In the United States, due to a shrinking of the job market in recent years, in part due to the Covid-19 pandemic, so-called “good jobs” have become available to those workers without a college education.
In March this year, Maryland Governor Larry Hogan (R) announced that college degrees would no longer be required for many state jobs. The decision generated some controversy, as, despite being welcomed by some as a sensible way to deal with the shortage of labor and offer greater opportunities for less qualified workers, others expressed concern about the reduction of quality standards in higher education.
According to an announcement by
The Washington Post, the initiative, identified by Hogan as the first of its kind in the country, “made hundreds of job openings immediately available to people who don’t have a four-year degree but have other experience or training”.
A month after the announcement, Colorado Governor Jared Polis (D) also directed government agencies in his state to embrace hiring workers for skills, not degrees. Private sector employers are also reversing the same requirements.
While labor shortages in some sectors of the US economy have allowed employers to consider hiring based on candidates' experience or skill, according to a recent publication by
The Post, “workforce advocates have been pushing back for years with some success against so-called degree inflation triggered by the Great Recession. When the economy tanked in 2008 and millions of laid-off workers began competing for scarce jobs, employers got pickier about who they hired and increasingly added four-year degree requirements to some ‘middle-skills’ jobs that had frequently been filled by workers without degrees”.
This growing availability of good jobs for those without a college degree raises another important issue: the challenges of traditional higher education. During the pandemic, there was a vertiginous decline in university enrollments, emptying one million places in courses lasting two to four years.
The lack of a college degree for decades has excluded workers from their desired professions and the accumulation of wealth that comes with them: “Sixty-two percent of Americans over 25 have no bachelor’s degree, and that number rises to 72 percent for Black adults and 79 percent for Hispanic adults. Any shift in the workforce to the advantage of workers without degrees carries obvious implications for economic mobility and equity”, according to The Post.
Some workforce observers see reasons to believe employers will keep that door open for workers without degrees, even if the economy sends more college graduates their way.
“Businesses like Google, IBM, and Accenture have also made high-profile moves to boost skills-based hiring. […] In January, the Federal Reserve Bank of Philadelphia examined a subset of middle-skill jobs and found that the proportion of job listings asking for a college degree dropped 4 percent between the first quarter of 2020 and the second quarter of 2021. […] that means 700,000 more of what it calls ‘opportunity jobs’ — positions open to those lacking degrees that pay more than the U.S. yearly median of $36,660”.
Joseph Fuller, a management professor at Harvard Business School, told The Post that he doesn't believe most employers will ever again require a college degree in these types of jobs, even if the most qualified applicants return to apply. However, workers will still need some alternative way to develop the skills needed to continue being hired.
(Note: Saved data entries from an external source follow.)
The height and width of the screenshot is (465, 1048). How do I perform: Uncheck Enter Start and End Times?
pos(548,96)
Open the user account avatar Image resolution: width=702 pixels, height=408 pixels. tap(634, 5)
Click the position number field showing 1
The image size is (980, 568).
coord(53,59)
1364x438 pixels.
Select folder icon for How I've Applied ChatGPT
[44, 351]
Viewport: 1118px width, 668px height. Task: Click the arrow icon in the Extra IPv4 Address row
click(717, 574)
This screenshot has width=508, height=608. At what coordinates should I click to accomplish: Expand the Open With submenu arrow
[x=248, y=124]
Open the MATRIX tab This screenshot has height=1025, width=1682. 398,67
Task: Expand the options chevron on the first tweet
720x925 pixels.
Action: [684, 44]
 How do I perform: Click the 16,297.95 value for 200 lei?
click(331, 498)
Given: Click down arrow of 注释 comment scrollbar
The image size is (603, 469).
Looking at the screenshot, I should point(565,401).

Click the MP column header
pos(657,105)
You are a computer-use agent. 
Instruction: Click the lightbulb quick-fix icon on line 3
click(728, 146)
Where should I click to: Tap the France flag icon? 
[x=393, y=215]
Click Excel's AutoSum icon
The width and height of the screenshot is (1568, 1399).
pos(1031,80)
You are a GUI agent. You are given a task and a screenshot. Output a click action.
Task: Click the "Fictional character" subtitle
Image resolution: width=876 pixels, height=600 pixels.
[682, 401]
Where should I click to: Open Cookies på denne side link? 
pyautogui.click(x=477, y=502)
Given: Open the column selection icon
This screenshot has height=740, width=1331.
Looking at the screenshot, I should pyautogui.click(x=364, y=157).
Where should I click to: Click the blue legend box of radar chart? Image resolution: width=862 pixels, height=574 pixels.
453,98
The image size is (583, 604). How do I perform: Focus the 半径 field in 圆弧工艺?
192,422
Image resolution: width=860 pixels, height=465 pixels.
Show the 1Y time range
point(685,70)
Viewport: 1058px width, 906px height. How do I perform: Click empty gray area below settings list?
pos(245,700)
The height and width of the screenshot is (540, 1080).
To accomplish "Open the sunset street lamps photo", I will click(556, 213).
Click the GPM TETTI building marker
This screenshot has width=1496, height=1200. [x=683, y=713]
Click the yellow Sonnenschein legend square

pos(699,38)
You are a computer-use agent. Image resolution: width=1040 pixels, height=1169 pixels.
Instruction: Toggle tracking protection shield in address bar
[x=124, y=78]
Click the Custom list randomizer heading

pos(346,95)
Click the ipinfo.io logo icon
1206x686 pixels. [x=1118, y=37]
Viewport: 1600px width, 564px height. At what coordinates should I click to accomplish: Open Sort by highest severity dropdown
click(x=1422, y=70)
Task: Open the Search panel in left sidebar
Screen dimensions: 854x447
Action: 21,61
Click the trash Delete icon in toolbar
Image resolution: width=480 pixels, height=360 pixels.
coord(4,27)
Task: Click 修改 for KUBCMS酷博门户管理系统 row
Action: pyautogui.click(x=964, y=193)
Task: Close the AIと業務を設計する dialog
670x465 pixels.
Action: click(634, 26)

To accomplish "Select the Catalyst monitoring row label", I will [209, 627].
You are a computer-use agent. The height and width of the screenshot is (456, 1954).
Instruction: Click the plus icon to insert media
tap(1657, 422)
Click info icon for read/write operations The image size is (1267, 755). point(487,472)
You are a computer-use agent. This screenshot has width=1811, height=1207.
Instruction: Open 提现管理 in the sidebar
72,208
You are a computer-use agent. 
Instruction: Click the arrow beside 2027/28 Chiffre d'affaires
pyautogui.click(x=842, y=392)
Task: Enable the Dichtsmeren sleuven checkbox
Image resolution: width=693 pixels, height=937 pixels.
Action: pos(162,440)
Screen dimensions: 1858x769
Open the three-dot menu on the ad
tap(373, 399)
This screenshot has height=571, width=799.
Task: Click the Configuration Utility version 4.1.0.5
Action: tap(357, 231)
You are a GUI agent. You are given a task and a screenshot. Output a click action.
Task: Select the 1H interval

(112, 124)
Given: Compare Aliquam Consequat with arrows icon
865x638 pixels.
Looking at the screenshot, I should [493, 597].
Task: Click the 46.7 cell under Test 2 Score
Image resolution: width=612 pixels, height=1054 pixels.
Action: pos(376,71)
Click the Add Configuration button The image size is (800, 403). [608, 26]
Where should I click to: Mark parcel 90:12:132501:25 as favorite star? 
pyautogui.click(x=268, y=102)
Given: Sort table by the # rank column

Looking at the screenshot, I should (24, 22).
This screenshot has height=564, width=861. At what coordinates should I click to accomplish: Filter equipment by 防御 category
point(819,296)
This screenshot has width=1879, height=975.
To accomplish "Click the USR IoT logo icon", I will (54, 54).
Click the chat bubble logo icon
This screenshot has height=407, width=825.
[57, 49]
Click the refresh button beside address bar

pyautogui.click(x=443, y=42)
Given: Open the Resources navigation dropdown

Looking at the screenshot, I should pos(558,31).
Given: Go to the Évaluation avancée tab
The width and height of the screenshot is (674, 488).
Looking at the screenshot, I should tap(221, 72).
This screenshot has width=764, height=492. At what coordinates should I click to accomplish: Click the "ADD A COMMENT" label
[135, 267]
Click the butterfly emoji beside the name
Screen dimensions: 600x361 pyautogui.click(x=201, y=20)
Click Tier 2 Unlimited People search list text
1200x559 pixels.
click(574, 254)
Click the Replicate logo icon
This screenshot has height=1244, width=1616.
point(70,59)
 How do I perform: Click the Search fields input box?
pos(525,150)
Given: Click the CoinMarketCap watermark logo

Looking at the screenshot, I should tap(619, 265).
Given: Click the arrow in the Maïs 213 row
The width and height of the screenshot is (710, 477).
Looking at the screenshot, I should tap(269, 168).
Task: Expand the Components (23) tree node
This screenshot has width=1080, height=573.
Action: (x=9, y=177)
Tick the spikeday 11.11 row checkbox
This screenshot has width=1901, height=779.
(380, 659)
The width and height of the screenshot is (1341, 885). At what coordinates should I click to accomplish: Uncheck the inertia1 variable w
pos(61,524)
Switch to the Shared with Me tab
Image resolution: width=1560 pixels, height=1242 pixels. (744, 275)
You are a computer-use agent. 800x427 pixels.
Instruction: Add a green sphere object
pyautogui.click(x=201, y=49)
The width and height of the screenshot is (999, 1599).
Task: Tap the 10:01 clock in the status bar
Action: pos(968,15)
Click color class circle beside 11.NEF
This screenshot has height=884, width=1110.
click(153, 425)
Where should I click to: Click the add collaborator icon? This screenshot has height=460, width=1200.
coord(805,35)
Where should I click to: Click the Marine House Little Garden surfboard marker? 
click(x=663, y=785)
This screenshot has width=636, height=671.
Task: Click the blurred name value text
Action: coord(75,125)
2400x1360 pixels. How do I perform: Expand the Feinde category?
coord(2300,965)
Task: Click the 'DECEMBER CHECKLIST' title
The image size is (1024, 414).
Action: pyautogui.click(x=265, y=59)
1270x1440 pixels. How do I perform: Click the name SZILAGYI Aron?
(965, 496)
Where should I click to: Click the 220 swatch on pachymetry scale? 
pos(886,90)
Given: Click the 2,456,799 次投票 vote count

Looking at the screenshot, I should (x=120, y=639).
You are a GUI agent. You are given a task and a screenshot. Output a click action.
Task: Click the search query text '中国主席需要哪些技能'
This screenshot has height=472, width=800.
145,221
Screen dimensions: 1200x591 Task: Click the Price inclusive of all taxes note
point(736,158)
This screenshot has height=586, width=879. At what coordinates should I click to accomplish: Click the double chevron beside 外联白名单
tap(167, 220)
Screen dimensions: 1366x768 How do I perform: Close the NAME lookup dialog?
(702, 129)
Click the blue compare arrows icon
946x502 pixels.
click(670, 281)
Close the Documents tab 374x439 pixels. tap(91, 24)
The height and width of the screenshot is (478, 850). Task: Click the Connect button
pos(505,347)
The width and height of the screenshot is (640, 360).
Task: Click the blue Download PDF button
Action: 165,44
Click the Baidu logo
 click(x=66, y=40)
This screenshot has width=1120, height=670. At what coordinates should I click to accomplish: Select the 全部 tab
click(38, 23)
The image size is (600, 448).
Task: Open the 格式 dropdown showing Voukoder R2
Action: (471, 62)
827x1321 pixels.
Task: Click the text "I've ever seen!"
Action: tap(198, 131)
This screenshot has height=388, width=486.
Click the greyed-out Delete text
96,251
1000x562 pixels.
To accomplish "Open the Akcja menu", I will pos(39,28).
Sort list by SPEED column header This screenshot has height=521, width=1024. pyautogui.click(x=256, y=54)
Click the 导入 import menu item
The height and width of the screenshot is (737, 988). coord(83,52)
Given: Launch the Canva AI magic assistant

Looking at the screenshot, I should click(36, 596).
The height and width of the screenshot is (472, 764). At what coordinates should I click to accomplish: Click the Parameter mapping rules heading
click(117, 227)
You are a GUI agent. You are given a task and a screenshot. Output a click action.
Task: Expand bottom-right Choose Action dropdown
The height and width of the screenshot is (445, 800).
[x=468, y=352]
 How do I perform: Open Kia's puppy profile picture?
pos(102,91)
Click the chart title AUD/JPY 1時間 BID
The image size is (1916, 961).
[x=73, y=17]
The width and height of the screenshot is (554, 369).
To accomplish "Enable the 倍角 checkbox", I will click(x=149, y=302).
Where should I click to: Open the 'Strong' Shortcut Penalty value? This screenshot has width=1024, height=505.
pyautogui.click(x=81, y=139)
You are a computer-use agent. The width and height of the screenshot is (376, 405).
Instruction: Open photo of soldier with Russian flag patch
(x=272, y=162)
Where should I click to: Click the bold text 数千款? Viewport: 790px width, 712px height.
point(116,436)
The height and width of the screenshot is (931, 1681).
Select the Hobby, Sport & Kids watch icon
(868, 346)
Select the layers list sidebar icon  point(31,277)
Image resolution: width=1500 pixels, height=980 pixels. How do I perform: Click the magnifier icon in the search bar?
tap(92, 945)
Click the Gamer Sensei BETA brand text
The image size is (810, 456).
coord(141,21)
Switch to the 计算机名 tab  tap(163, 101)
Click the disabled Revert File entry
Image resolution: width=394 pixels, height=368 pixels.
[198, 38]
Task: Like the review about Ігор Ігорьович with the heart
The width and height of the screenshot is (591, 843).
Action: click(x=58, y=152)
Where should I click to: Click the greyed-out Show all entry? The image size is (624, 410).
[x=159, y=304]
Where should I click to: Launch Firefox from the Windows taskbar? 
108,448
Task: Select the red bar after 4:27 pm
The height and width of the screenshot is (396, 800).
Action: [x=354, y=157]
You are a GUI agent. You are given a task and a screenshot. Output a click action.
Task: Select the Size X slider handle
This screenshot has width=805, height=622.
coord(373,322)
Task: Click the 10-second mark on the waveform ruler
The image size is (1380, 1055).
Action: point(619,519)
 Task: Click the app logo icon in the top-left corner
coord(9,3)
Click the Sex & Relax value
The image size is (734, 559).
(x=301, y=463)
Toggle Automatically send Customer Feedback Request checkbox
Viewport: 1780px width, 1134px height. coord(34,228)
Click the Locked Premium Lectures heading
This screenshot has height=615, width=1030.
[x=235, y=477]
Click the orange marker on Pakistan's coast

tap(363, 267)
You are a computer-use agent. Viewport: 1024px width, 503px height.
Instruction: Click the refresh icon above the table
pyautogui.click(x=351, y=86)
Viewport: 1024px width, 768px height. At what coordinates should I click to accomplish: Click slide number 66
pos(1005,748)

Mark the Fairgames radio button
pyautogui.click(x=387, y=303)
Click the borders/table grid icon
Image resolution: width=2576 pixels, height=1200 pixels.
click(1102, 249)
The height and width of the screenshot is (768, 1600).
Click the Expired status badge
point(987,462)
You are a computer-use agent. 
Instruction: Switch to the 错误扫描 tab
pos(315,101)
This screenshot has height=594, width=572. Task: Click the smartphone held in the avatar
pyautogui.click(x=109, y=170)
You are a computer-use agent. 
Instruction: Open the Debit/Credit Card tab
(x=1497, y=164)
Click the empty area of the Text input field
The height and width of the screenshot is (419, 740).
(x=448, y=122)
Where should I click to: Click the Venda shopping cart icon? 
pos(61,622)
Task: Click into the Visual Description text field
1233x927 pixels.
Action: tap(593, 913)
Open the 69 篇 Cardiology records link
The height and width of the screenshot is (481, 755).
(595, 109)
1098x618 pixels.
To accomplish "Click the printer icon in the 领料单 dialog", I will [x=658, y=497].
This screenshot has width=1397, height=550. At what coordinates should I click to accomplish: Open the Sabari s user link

“A bachelor’s degree still holds prestige as a ticket to the middle class, but its value has received increasing scrutiny. In the last several years, rising tuition and student loan debt have led more Americans to reconsider an investment in postsecondary education. When Gallup asked Americans in 2019 about the value of college degrees, just 51 percent answered ‘very important’, down from 70 percent in 2013”, according to the publication.